> _EXTRACTED DATA_:
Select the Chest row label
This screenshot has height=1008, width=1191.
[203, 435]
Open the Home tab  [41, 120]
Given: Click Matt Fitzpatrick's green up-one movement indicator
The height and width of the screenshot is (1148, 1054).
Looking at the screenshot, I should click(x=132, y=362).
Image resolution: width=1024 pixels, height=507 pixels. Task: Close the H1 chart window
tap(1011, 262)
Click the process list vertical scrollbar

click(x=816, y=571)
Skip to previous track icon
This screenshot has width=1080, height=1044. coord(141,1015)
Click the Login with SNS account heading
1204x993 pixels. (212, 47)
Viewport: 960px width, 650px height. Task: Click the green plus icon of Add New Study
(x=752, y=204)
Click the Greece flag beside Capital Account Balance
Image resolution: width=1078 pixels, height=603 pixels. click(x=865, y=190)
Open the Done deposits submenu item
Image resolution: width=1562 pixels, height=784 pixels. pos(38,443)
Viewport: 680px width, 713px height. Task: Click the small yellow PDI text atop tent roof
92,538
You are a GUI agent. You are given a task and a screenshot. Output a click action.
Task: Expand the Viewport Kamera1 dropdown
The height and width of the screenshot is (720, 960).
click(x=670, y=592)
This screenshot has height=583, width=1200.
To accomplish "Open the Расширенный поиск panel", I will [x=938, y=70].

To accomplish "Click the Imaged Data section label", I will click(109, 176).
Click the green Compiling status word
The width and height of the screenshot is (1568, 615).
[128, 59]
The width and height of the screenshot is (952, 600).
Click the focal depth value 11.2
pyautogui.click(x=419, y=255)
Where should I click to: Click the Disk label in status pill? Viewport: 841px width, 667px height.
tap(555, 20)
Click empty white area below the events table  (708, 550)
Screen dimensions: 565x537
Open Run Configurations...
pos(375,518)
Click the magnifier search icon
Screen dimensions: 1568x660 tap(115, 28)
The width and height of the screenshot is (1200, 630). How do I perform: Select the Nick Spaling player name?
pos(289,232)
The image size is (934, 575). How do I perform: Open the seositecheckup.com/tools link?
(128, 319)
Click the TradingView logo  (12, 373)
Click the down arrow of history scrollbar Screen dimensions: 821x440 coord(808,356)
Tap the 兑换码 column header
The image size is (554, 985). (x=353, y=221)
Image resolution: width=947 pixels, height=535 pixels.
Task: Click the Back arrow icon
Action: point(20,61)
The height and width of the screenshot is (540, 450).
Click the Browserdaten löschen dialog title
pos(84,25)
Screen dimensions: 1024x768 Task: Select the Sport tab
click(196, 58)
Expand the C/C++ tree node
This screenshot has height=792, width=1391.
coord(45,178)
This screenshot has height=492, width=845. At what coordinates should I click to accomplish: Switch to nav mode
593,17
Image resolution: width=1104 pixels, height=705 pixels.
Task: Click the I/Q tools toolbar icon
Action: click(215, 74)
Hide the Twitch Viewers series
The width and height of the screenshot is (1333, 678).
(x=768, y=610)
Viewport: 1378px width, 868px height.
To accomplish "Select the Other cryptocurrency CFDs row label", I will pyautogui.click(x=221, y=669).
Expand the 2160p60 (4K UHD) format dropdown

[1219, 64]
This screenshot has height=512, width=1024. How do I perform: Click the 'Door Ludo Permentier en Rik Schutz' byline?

> _PROBLEM DESCRIPTION_:
Look through the entries above and quote exactly the lines from the line with "You are a GUI" to the line with "The width and height of the screenshot is (952, 600).", counting both of those lines.

> _EXERCISE SOLUTION_:
You are a GUI agent. You are given a task and a screenshot. Output a click action.
Task: Expand the Viewport Kamera1 dropdown
The height and width of the screenshot is (720, 960).
click(x=670, y=592)
This screenshot has height=583, width=1200.
To accomplish "Open the Расширенный поиск panel", I will [x=938, y=70].

To accomplish "Click the Imaged Data section label", I will click(109, 176).
Click the green Compiling status word
The width and height of the screenshot is (1568, 615).
[128, 59]
The width and height of the screenshot is (952, 600).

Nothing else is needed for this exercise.